The move should come as no surprise, considering that falls are the number one cause of critical injuries and deaths of workers at construction sites across Ontario. The statistics are dismal: Ontario’s Ministry of Labour reports that falls accounted for half of the 21 workers who died in incidents on construction projects in 2013.
In British Columbia, falls from heights from 2004 through 2013 claimed 92 workers’ lives and resulted in 22,610 serious injuries. Carpenters, roofers and labourers have the highest likelihood of falling at residential worksites, with falls from ladders and roofs or scaffolding being the most common. WorkSafeBC launched a campaign last September to reduce the number of falls from heights and partnered with five Lower Mainland construction companies representing 22 jobsites.
Similarly, Alberta’s health and safety officers conducted worksite inspections at residential building sites across the province last summer and focused on the use of fall-protection equipment by roofers and framers. The residential construction sector was also the subject of focused campaigns in 2011 and 2012.
The regulatory requirements regarding fall protection on a construction project, as set out in Sections 26 to 26.9 of the Regulations for Construction Projects, state that constructors and employers must install guardrails or take other protective measures if workers are at risk of falling more than three metres. But it is not uncommon to see workers, especially those working on residences fixing roofs and eavestroughs, on top of houses without safety harnesses. And that applies to non-construction workers as well. This past summer, I saw a pest controller at the top of a bungalow — sans fall protection — looking for openings on the roof where animals could find their way into the house.

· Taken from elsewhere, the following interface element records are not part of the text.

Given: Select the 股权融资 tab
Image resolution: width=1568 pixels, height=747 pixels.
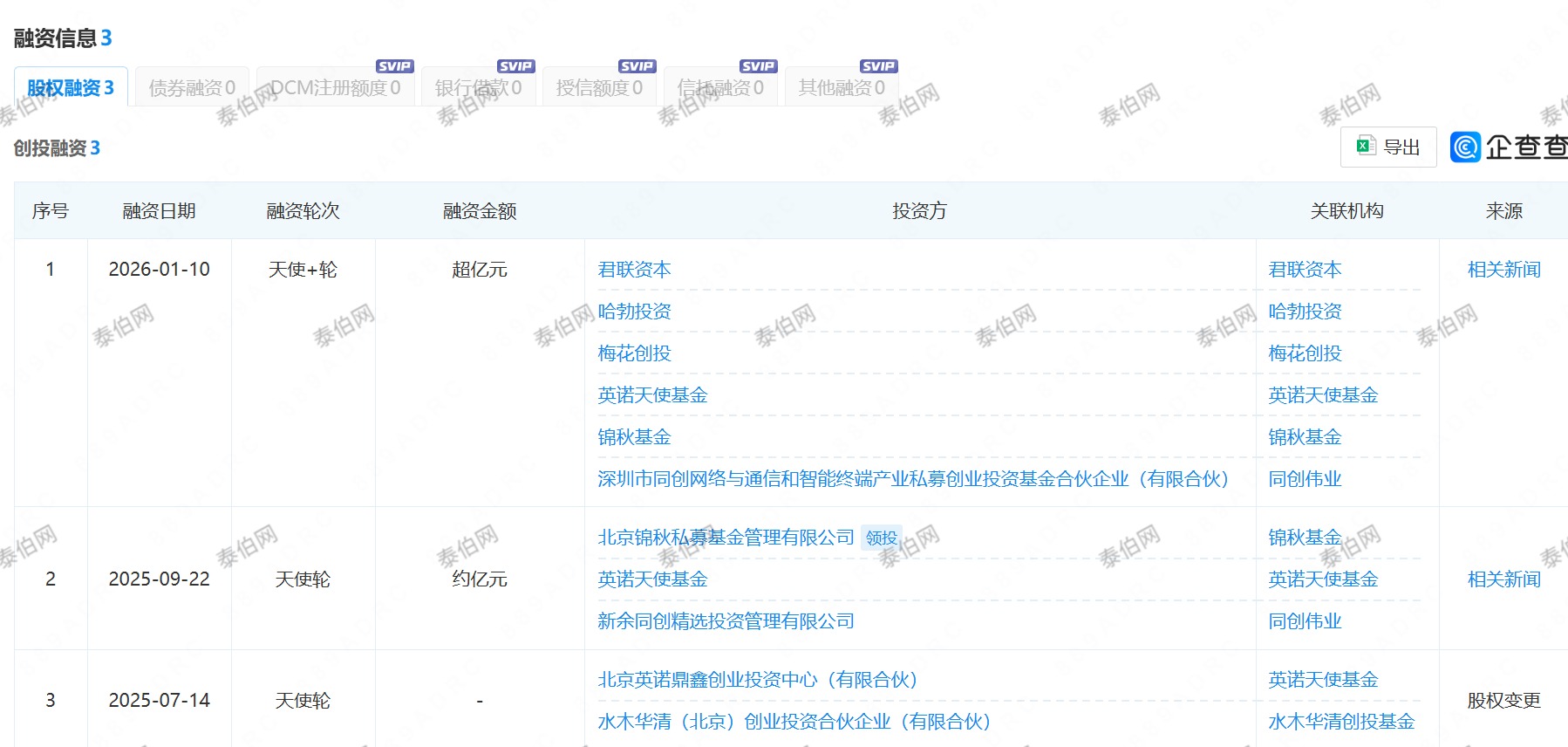Looking at the screenshot, I should (x=71, y=88).
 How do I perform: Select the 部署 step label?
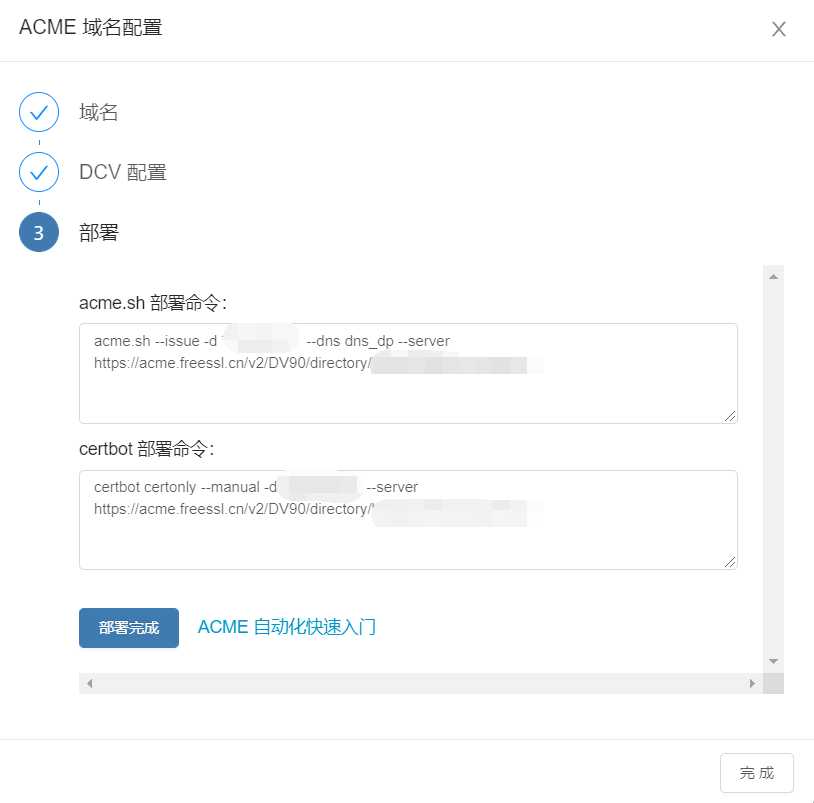coord(99,233)
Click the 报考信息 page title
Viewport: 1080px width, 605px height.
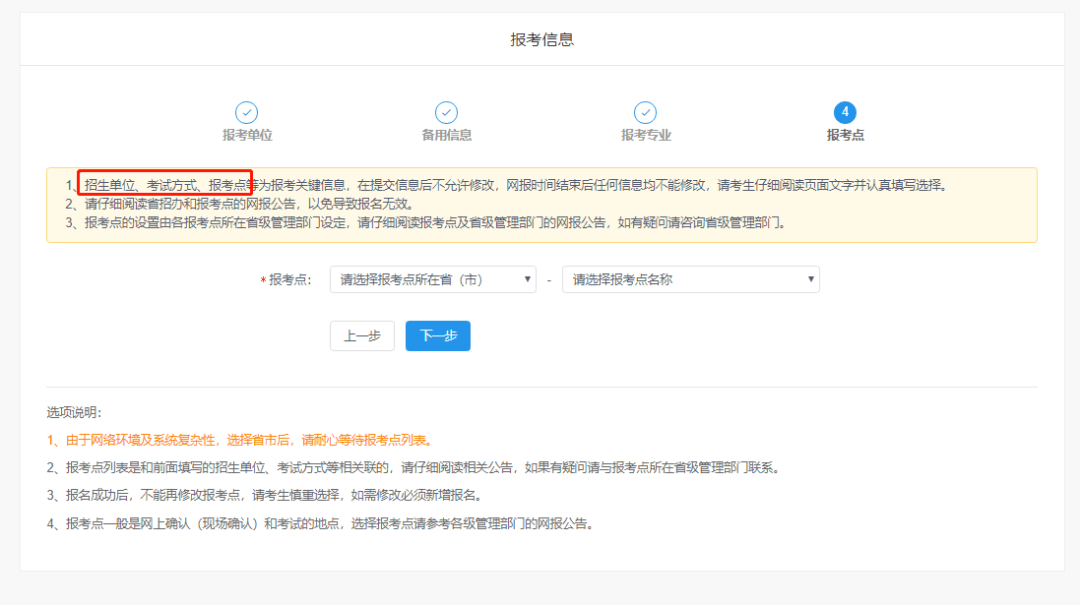tap(542, 40)
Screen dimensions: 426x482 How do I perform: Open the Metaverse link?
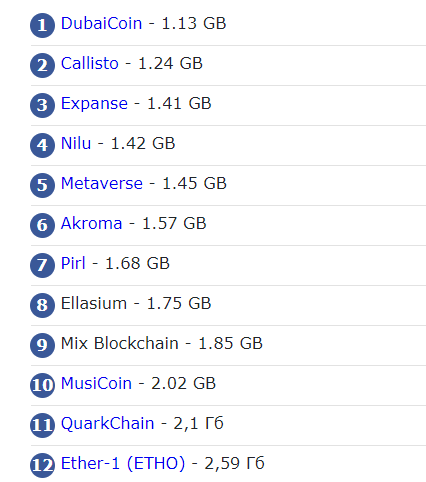coord(102,183)

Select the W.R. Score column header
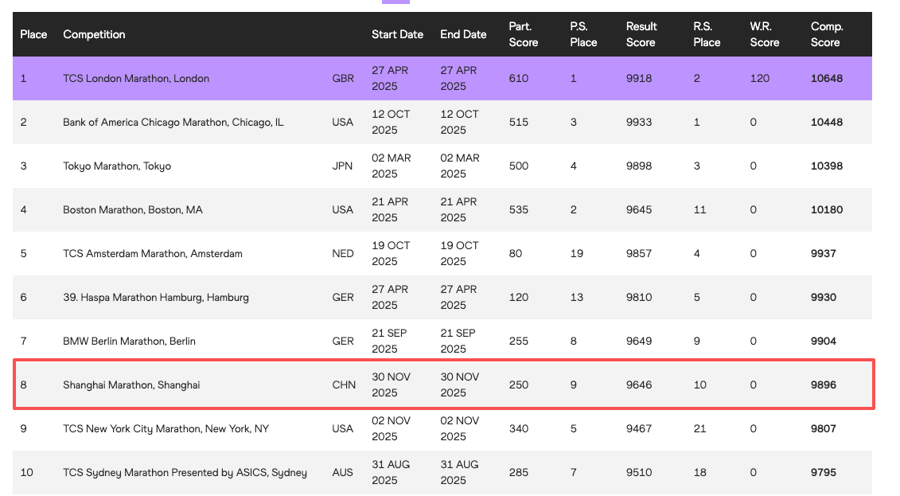764,35
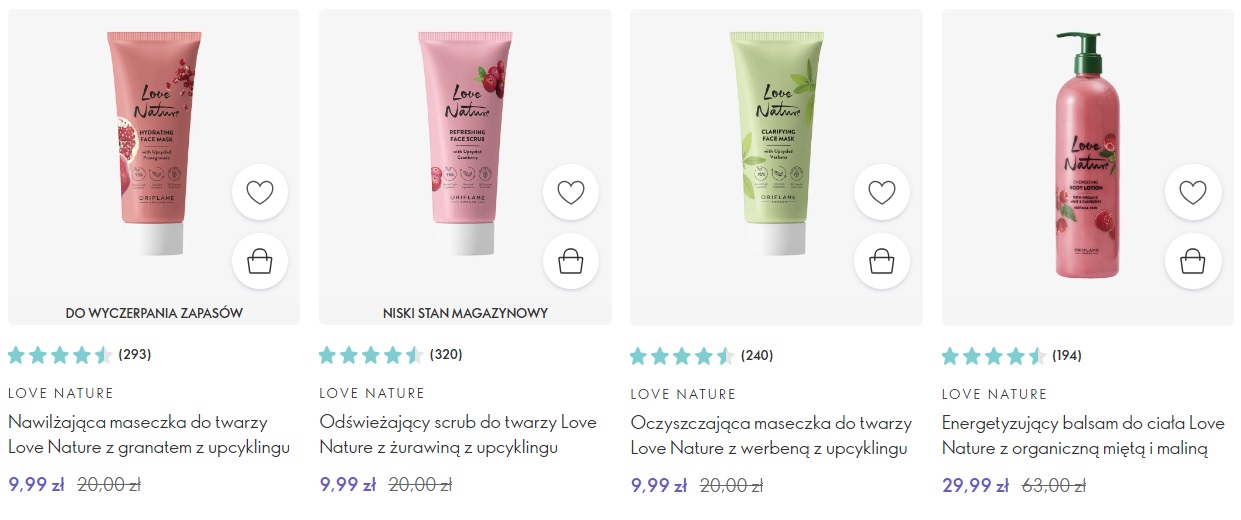The image size is (1241, 520).
Task: Click the star rating with 240 reviews
Action: coord(702,355)
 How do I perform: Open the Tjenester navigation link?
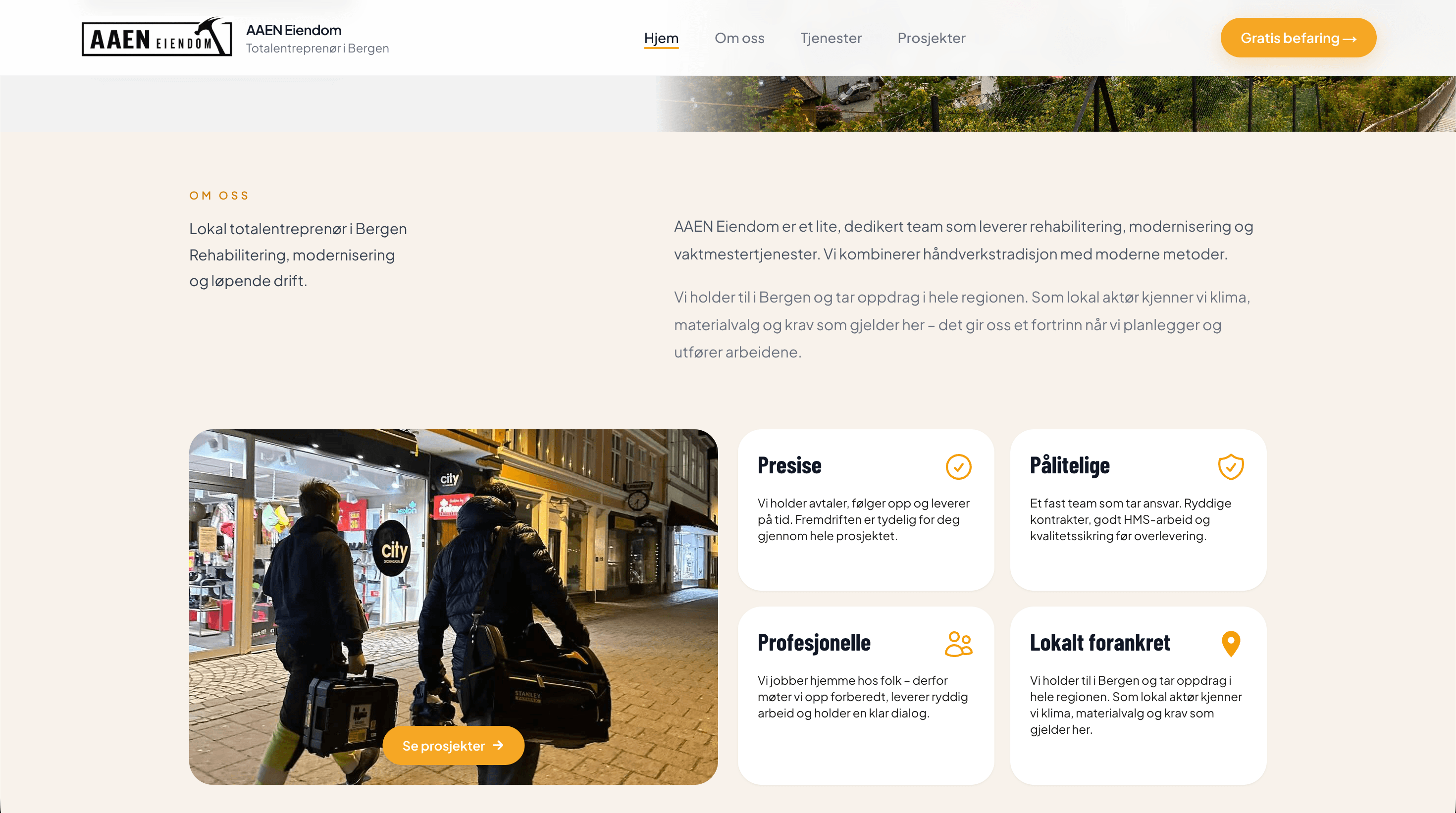click(x=831, y=38)
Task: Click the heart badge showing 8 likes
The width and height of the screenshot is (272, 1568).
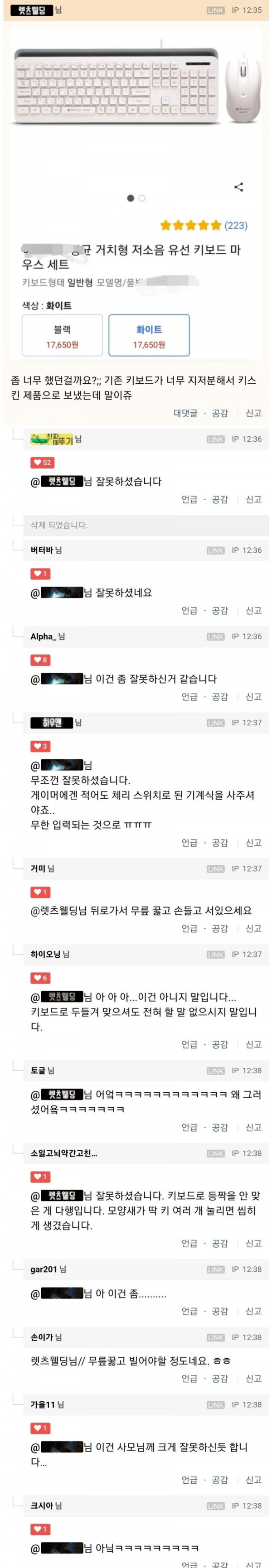Action: 40,660
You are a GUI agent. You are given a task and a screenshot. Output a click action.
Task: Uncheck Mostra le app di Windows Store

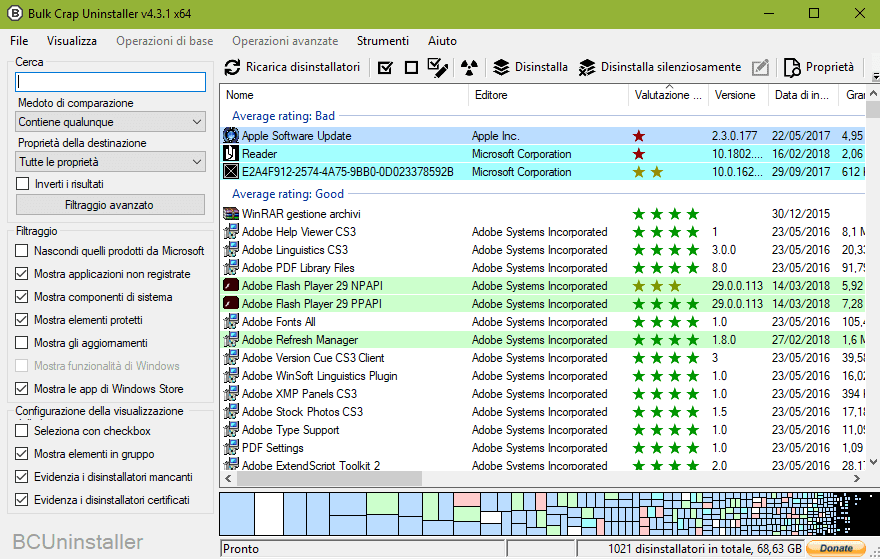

Construction work is dangerous for many reasons: physical exertion, high workload, time pressure, exposure to the elements and simply working in an environment fraught with hazards like falling loads, slippery surfaces and being at heights. The year 2015 has barely started, and three Ontario-based companies have already been cited for fall-related injuries or fatalities.
On January 13, New Mex Canada Inc., a Brampton-based retailer of furniture and accessories, was fined $250,000 and two of its directors were jailed 25 days each, after pleading guilty to safety violations that led a warehouse worker to fall to his death in 2013. On January 19, a construction worker employed by Solar Erectors Ltd. sustained serious injuries from a fall at an industrial site in Barrie. On January 27, Jebco Industries Inc., which operates a coatings, linings and moulding facility in Innisfil, was fined $30,000 after a worker was observed working on top of a flatbed trailer without using a safety harness.
The new training program is a step in the right direction. But training aside, workers have to bear in mind daily that while the skyscrapers they build are tall and mighty, the builders are mere mortals who are not above the law of gravity.